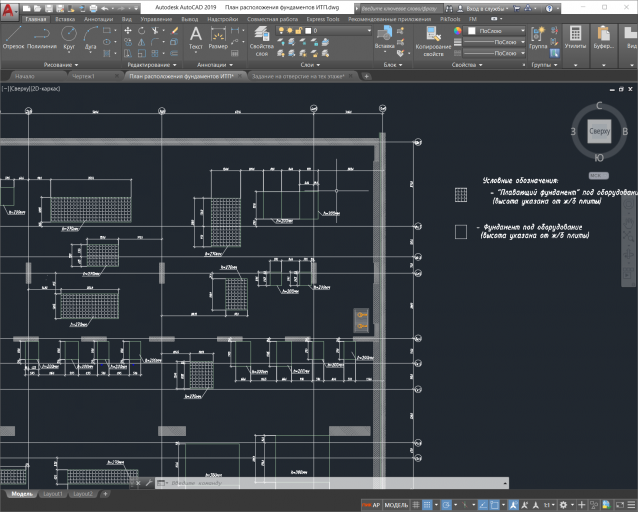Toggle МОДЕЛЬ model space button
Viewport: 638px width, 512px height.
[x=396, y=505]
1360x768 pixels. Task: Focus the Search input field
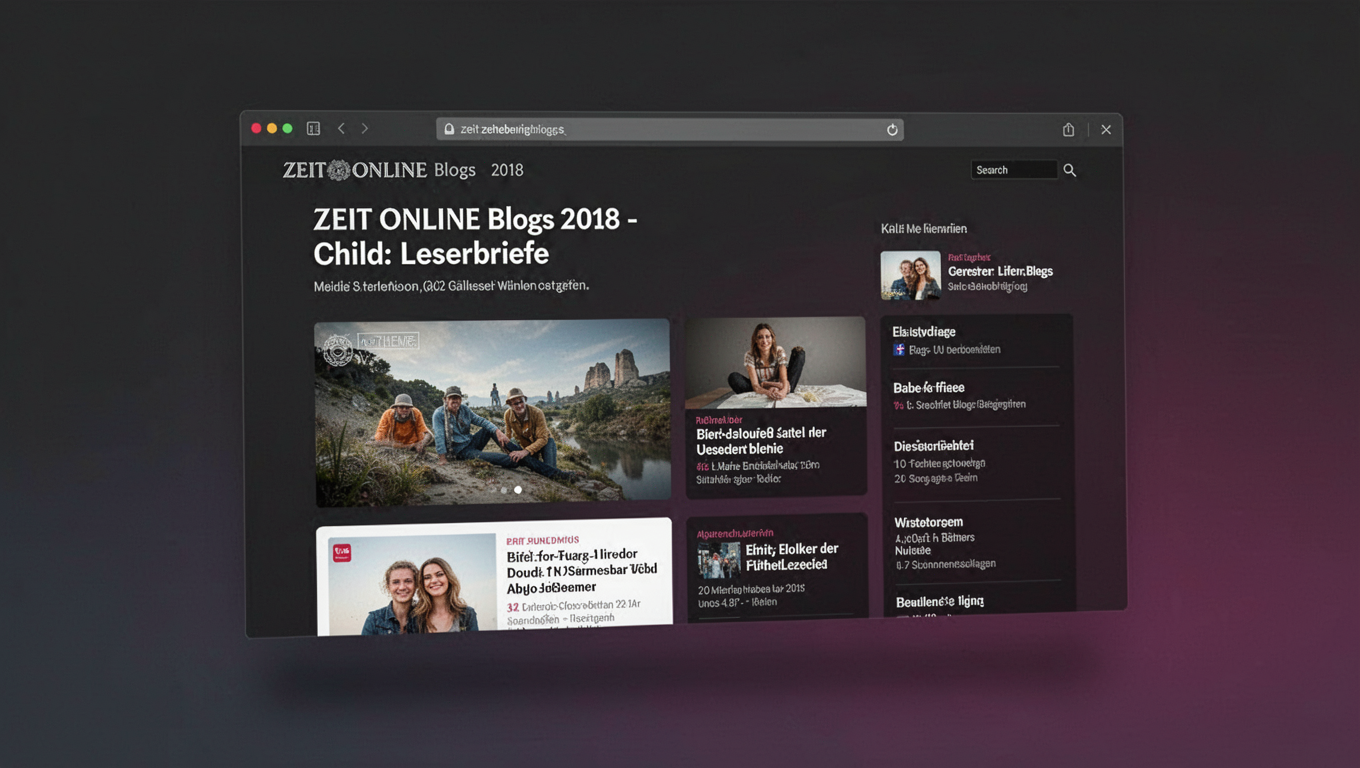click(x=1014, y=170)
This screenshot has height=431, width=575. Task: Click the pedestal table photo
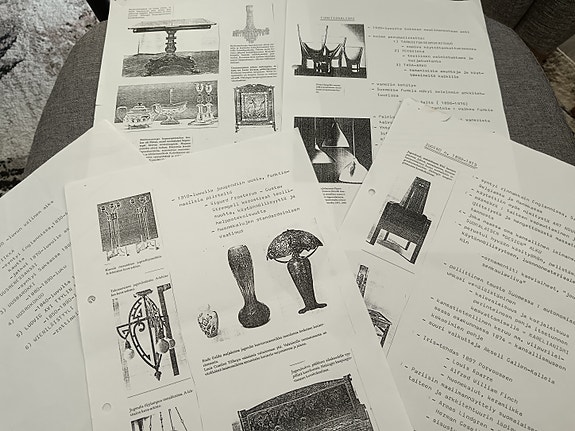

Your assignment → Exactly the lines running from the one with "1360x768 pixels. Task: Focus" through the end of the listing above must be output, both ends included. No pictures belong in the output.

Reply to the task →
1360x768 pixels. Task: Focus the Search input field
click(x=1014, y=170)
This screenshot has height=431, width=575. Task: Click the pedestal table photo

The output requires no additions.